● Exercise aim
Starting at the line with "RU (574, 74)" and going on through the line with "#7305 (795, 977)", reproduce each line in the records below exactly and nothing more.

● Stored data
= = = = =
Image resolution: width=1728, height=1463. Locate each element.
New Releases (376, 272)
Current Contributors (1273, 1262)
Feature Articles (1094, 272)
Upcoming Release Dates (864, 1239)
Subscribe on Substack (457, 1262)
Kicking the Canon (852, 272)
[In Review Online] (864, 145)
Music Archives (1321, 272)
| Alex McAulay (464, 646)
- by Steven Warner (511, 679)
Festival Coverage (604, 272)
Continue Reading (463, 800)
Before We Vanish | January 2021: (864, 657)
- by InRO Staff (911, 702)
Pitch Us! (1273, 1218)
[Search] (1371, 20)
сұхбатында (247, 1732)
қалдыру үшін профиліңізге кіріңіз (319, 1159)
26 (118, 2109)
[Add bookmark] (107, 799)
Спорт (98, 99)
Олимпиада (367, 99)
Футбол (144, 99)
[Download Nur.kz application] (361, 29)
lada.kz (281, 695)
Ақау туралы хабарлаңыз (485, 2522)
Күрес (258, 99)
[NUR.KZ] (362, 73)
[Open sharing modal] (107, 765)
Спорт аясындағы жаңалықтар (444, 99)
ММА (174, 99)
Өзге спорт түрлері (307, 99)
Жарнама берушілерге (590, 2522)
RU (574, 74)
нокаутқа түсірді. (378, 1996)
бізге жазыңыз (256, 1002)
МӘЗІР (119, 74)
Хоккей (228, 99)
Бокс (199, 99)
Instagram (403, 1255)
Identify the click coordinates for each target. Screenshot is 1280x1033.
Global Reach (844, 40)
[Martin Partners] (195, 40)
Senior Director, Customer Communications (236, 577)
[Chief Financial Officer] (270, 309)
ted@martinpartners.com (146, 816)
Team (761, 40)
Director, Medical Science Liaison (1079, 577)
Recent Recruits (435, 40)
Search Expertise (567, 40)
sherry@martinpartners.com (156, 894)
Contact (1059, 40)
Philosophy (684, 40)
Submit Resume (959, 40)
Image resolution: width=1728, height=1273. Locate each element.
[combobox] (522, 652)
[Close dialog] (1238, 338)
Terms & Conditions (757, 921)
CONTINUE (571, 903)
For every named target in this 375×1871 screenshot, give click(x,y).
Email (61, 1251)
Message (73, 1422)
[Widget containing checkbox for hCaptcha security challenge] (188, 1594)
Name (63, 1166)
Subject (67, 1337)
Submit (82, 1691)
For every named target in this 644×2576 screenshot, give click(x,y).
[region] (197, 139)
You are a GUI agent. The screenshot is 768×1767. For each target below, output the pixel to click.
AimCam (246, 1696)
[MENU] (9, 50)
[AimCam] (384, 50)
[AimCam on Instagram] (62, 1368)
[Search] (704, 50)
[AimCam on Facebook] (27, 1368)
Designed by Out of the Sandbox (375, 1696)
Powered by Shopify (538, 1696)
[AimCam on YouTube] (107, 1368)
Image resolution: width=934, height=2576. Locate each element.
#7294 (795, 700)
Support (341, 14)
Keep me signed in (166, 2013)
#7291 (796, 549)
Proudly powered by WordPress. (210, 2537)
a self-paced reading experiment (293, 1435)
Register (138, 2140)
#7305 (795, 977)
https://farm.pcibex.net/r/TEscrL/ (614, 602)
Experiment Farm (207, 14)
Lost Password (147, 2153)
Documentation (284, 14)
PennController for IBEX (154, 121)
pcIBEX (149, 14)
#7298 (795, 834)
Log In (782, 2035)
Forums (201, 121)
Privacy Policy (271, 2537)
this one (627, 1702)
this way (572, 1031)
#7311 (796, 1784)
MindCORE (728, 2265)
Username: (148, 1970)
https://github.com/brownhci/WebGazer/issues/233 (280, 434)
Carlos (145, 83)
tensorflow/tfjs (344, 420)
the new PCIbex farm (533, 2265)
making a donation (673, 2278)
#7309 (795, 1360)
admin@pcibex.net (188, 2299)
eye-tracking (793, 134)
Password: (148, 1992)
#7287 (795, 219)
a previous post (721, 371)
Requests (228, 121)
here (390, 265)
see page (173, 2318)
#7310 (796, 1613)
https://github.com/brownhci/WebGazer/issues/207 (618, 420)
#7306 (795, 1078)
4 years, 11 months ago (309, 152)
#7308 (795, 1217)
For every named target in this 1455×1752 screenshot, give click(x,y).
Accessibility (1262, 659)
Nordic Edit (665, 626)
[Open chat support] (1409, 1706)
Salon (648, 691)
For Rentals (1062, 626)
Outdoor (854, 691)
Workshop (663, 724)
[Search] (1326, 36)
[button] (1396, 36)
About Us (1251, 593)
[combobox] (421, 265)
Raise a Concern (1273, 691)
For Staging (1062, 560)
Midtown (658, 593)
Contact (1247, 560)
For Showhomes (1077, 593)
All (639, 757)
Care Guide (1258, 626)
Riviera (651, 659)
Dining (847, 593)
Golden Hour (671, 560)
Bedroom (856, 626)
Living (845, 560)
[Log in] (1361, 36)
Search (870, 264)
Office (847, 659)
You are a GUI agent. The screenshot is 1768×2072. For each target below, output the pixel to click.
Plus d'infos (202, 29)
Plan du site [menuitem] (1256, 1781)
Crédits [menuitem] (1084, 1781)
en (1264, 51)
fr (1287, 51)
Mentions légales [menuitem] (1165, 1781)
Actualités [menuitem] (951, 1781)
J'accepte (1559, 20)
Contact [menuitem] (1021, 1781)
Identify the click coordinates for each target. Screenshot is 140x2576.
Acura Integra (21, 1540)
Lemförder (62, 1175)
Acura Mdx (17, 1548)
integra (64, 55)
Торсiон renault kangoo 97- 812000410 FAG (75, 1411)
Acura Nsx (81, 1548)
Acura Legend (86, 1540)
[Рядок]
= = = = =
● Task answer
RU (574, 74)
нокаутқа түсірді. (378, 1996)
бізге жазыңыз (256, 1002)
МӘЗІР (119, 74)
Хоккей (228, 99)
Бокс (199, 99)
Instagram (403, 1255)
Identify the click coordinates for each target. Screenshot is 1280x1033.
Global Reach (844, 40)
[Martin Partners] (195, 40)
Senior Director, Customer Communications (236, 577)
[Chief Financial Officer] (270, 309)
ted@martinpartners.com (146, 816)
Team (761, 40)
Director, Medical Science Liaison (1079, 577)
Recent Recruits (435, 40)
Search Expertise (567, 40)
sherry@martinpartners.com (156, 894)
Contact (1059, 40)
Philosophy (684, 40)
Submit Resume (959, 40)
Image resolution: width=1728, height=1273. Locate each element.
[combobox] (522, 652)
[Close dialog] (1238, 338)
Terms & Conditions (757, 921)
CONTINUE (571, 903)
For every named target in this 375×1871 screenshot, give click(x,y).
Email (61, 1251)
Message (73, 1422)
[Widget containing checkbox for hCaptcha security challenge] (188, 1594)
Name (63, 1166)
Subject (67, 1337)
Submit (82, 1691)
For every named target in this 644×2576 screenshot, give click(x,y).
[region] (197, 139)
You are a GUI agent. The screenshot is 768×1767. For each target below, output the pixel to click.
AimCam (246, 1696)
[MENU] (9, 50)
[AimCam] (384, 50)
[AimCam on Instagram] (62, 1368)
[Search] (704, 50)
[AimCam on Facebook] (27, 1368)
Designed by Out of the Sandbox (375, 1696)
Powered by Shopify (538, 1696)
[AimCam on YouTube] (107, 1368)
Image resolution: width=934, height=2576. Locate each element.
#7294 (795, 700)
Support (341, 14)
Keep me signed in (166, 2013)
#7291 (796, 549)
Proudly powered by WordPress. (210, 2537)
a self-paced reading experiment (293, 1435)
Register (138, 2140)
#7305 (795, 977)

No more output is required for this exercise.